What you should do: Only the lines from the one containing "Click the 59° Field of View value" through the final line of the entries below are wanted, each copied exactly.

Records from a data source
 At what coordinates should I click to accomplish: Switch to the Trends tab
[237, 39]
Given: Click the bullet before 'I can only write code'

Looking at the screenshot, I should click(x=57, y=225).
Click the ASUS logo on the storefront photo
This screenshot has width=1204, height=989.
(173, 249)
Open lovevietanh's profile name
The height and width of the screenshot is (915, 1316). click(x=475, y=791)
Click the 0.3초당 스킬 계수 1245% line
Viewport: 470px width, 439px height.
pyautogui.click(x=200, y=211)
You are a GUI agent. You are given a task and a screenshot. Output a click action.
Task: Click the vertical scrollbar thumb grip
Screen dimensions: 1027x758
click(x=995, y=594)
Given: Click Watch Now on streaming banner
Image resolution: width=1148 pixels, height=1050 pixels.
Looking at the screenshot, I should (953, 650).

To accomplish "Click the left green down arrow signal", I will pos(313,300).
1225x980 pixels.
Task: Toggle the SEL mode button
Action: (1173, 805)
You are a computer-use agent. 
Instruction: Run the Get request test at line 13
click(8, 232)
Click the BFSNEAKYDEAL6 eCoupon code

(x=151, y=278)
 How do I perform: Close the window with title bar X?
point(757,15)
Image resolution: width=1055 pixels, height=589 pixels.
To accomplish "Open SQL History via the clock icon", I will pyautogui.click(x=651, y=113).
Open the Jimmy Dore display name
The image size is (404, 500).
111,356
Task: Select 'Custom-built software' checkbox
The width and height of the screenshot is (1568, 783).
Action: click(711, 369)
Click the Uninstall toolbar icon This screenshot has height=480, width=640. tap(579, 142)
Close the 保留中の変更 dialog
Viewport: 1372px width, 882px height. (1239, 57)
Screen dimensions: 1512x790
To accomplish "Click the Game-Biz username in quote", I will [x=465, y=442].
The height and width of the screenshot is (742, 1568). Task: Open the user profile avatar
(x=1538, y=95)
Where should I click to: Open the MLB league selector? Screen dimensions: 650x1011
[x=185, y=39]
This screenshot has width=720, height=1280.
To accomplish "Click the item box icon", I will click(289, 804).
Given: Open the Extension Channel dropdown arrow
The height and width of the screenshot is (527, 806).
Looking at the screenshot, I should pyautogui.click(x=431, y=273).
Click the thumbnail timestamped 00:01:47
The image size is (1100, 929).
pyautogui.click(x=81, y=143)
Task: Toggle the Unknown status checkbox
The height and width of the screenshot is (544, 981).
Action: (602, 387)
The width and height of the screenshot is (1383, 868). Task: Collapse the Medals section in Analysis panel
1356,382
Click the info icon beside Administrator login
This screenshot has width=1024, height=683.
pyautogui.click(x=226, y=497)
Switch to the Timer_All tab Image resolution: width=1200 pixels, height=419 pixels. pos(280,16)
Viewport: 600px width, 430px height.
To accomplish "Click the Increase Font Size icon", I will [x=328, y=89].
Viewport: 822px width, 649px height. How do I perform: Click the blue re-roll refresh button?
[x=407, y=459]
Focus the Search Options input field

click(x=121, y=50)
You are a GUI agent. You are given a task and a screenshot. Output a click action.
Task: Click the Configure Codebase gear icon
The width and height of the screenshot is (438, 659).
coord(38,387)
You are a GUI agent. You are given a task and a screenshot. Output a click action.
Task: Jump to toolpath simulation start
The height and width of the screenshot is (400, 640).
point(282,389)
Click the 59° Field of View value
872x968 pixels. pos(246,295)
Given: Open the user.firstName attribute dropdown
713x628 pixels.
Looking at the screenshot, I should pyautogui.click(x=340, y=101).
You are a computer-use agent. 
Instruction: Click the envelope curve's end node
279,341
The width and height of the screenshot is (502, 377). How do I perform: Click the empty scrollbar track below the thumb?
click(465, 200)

Task response:
Click the 59° Field of View value
872x968 pixels. pos(246,295)
Given: Open the user.firstName attribute dropdown
713x628 pixels.
Looking at the screenshot, I should pyautogui.click(x=340, y=101).
You are a computer-use agent. 
Instruction: Click the envelope curve's end node
279,341
The width and height of the screenshot is (502, 377). How do I perform: Click the empty scrollbar track below the thumb?
click(465, 200)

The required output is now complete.